California recycling and clean water groups recently delivered a letter to Gov. Gavin Newsom, questioning how exactly plasticware diminishes the probabilities of contracting the virus and also accused petrochemical companies of "trying to influence CDC guidelines for reopening food establishments in their favor."
"The idea that the CDC recommends that single-use disposable items should be preferred seems a little illogical to me," Chris Slafter, interim coordinator of Clean Water Action's ReThink Disposable program, which provides grants to restaurants and advises them on how to transition and replace plasticware to more sustainable products, told Politico. "Someone still has to handle that item before it goes into a customer's hand."

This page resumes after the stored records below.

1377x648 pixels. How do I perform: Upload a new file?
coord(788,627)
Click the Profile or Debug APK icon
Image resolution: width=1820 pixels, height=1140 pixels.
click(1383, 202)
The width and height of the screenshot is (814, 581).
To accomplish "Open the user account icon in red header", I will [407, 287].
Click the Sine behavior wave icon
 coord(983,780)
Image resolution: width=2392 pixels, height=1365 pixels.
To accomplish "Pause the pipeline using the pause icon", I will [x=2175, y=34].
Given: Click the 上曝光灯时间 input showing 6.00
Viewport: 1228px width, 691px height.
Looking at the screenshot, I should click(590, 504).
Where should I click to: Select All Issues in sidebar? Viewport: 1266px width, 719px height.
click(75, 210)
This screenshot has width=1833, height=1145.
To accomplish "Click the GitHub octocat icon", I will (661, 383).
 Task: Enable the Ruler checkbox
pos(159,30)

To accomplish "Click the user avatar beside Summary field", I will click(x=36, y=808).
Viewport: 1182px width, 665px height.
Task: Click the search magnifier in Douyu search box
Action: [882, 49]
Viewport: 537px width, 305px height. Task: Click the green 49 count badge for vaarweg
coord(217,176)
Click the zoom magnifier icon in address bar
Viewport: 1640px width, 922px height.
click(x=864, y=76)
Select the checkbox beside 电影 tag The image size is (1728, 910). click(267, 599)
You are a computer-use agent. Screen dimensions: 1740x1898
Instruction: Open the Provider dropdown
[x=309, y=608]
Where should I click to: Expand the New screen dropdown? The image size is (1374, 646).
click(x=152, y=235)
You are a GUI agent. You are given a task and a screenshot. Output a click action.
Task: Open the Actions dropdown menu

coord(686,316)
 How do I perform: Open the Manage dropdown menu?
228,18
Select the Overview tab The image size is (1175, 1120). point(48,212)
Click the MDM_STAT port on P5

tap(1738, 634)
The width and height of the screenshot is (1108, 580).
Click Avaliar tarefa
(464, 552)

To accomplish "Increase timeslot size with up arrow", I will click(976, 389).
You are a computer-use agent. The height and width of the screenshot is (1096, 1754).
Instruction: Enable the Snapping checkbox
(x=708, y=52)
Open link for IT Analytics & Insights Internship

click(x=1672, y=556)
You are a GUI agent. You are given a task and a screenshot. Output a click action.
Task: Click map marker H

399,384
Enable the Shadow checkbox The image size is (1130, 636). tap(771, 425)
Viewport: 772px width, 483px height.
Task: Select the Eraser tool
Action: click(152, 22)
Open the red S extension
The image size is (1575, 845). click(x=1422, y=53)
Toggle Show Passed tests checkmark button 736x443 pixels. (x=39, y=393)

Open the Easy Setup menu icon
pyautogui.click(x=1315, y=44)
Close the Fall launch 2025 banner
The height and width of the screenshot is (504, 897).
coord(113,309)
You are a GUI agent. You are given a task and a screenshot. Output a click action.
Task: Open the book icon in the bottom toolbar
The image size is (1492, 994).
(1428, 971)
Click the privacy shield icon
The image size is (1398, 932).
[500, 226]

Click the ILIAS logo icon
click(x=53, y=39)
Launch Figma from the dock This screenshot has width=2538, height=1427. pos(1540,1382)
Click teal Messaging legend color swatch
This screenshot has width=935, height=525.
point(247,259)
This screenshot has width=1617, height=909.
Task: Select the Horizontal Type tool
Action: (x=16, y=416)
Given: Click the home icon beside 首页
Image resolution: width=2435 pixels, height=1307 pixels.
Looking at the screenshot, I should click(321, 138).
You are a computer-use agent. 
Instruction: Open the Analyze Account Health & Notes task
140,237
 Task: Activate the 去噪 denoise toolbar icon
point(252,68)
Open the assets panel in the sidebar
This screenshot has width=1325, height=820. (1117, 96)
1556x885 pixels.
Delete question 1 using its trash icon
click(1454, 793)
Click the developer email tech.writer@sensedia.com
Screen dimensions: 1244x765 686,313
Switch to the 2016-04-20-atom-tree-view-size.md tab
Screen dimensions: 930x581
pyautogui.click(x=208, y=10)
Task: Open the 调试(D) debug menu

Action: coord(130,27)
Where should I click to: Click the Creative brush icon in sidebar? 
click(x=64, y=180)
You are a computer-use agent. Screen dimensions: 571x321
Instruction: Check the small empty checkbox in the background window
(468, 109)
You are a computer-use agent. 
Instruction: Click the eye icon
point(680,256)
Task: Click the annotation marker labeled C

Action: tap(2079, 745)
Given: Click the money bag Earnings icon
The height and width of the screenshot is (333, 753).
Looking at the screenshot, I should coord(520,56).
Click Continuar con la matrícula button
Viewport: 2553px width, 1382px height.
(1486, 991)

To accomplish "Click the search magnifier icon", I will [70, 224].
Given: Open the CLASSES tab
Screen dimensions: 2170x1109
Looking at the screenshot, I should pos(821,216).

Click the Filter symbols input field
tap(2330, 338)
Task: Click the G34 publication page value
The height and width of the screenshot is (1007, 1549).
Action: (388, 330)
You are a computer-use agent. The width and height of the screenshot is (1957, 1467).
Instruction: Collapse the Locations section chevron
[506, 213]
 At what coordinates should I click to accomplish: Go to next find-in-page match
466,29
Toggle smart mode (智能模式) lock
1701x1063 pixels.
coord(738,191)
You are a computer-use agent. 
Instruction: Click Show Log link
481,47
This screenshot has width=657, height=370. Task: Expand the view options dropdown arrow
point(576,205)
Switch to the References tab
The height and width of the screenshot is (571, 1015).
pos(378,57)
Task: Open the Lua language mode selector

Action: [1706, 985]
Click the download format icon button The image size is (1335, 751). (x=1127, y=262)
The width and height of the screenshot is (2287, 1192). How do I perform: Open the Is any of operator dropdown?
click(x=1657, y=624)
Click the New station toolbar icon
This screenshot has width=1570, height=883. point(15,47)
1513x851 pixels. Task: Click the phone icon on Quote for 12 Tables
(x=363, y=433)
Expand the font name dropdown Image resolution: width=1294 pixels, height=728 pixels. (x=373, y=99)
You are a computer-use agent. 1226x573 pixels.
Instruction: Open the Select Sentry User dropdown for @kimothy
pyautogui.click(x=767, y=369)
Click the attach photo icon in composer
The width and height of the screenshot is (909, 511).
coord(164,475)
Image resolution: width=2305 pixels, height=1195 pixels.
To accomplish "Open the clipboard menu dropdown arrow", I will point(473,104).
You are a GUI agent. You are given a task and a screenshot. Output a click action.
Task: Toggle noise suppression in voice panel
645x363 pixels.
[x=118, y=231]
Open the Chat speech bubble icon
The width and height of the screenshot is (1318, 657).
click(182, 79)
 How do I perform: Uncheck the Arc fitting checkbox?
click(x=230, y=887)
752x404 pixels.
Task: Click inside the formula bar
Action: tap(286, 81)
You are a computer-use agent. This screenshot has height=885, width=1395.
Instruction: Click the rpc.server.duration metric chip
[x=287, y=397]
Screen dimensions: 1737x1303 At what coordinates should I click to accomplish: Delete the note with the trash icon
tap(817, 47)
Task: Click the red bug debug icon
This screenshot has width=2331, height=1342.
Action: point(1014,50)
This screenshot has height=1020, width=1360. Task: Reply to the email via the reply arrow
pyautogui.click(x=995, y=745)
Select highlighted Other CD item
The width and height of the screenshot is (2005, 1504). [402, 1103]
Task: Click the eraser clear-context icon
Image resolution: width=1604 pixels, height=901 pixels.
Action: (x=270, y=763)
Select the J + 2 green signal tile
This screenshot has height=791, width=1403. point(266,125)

In pre-corona times, California and its green activists led the way in eliminating plastic straws and other petroleum‐based plastics from the restaurant industry as they have long criticized the items eventually end up in the oceans, polluting and killing wildlife.
We recently noted that microplastics have also ended up in human stool.
Now, in post-corona times, with California's restaurant industry crashed (according to OpenTable data from late May), eateries that have been opened with carryout only and ones that have just fully reopened, have turned to plasticware over the CDC's new sanitary guidelines.
Restaurants in other states have also followed the new guidelines with the switch to disposable menus, plates, silverware, etc.
However, Stanford University epidemiologist Steven Goodman does not see a difference in plasticware from regular plating, in terms of reducing virus spread, as he notes, there's still human staff behind the scenes making the food.
"It doesn't sound like there should be a big difference if they're handled carefully," Goodman said. "Washing the plates well should get rid of [the virus], and so the only difference could be how they're handled between the time when they are on the table and in the sink or in the washing machine."
Sharokina Shams, the California Restaurant Association's vice president of public affairs, told Politico in an email response that "many of the current local public health orders (which are a response to the coronavirus pandemic) do put an emphasis on single-use products, and cities have been moving to suspend the ban on plastic bags."
"It’s also interesting to note that the number of delivery and takeout orders went up during stay-at-home/shelter-in-place orders. If that becomes a long-term pattern, you may see the demand for single-use products rise," said Shams.
And just like that, who would've ever thought California's green movement would get derailed by a virus.